Christian schools and hospitals were nationalized out of a concern that they did not promote nationalism. Christian literature cannot be printed there without government censorship, and a permit is required to obtain paper for printing books and journals.
However, the Christians who were then 2% of the population grew to 5%. As explained by Go:
"The hand of Providence can be clearly seen as the Burmese Christians were emancipated from the strangle of the missionaries and could embark on its own programme of propagating and identifying with the people. This incident greatly changed the notion of Christianity in Burma."
The difficulty with obtaining Christian literature is something I have learned elsewhere, when I met a visitor from Burma some years ago. He was a simple lay person who carried books back with him for use at a seminary.
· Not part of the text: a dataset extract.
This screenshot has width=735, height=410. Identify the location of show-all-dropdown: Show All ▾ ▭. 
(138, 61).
The U.S. State Department's information about Myanmar includes sections on the country's religious demography and religious freedom that are informative, including this:
"The Government has allowed a few elderly Catholic priests and nuns who worked in the country prior to independence to continue their work. At times religious groups, including Catholics, Protestants, and other Christians, have brought in foreign clergy and religious workers as tourists, but they have been careful to ensure that their activities have not been perceived by the Government as proselytizing. Some Christian theological seminaries established before 1962 also continued to operate; however, in 2000 military authorities closed a Bible school that had been operating in Tamu Township in Sagaing Division since 1976."
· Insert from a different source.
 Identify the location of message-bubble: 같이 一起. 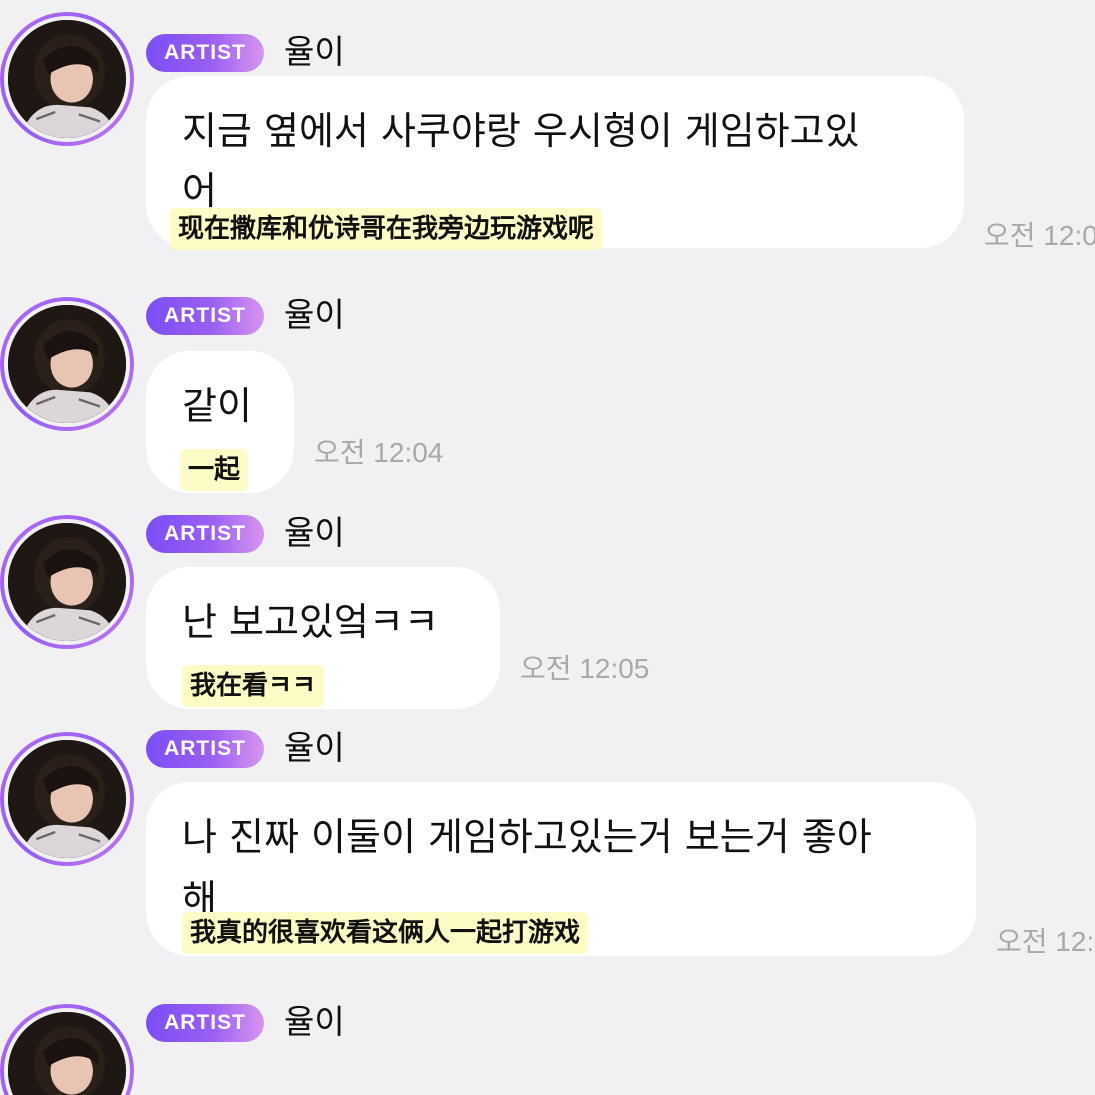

About 89% of the population is said to be Buddhist, 4% Christian, and 4% Muslim, according to the Myanmar government. However, as the State Department website says, the percentage of non-Buddhist religious groups is almost certainly underestimated.
Last year's protests by Burmese Buddhist monks seeking democratic freedom underscore that the government's oppression also affects Buddhists. The government supports and controls certain forms of Buddhism, oppressing others. The State Department website explains:
"The Government continued to show its preference for Theravada Buddhism and to control the organization and restrict the activities and expression of the monkhood ("sangha"), although some monks have resisted such control. Beginning in late 1990, the Government banned any organization of Buddhist monks other than the nine state-recognized monastic orders. These nine orders submit to the authority of a state-sponsored State Monk Coordination Committee ("Sangha Maha Nayaka Committee," or SMNC), which is elected indirectly by monks. The junta also authorized military commanders to try Buddhist monks before military tribunals for "activities inconsistent with and detrimental to Buddhism," and it imposed on Buddhist monks a code of conduct. Infractions of the code are punished by immediate, public defrocking, and often criminal penalties. In November 2001, two nuns at Thayet were arrested and sentenced to 7 years in prison for violating this code.
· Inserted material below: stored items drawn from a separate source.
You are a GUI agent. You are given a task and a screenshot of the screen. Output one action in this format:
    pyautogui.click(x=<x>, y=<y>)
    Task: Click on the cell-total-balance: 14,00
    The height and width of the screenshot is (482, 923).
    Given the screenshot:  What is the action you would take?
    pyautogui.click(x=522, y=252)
"In January 2003, three nuns were arrested under the 1950 Emergency Provision Act for demonstrating in Rangoon for lower prices on basic commodities, progress in political dialogue, and the release of political prisoners. They were defrocked and sentenced to at least 7 years in prison."
The pro-freedom protests by Burmese Buddhist monks last year are discussed in a September 2007 article from the New York Times (one of many news reports about the protests). 10,000 monks demonstrated in Rangoon in support of detained pro-democracy leader Daw Aung San Suu Kyi.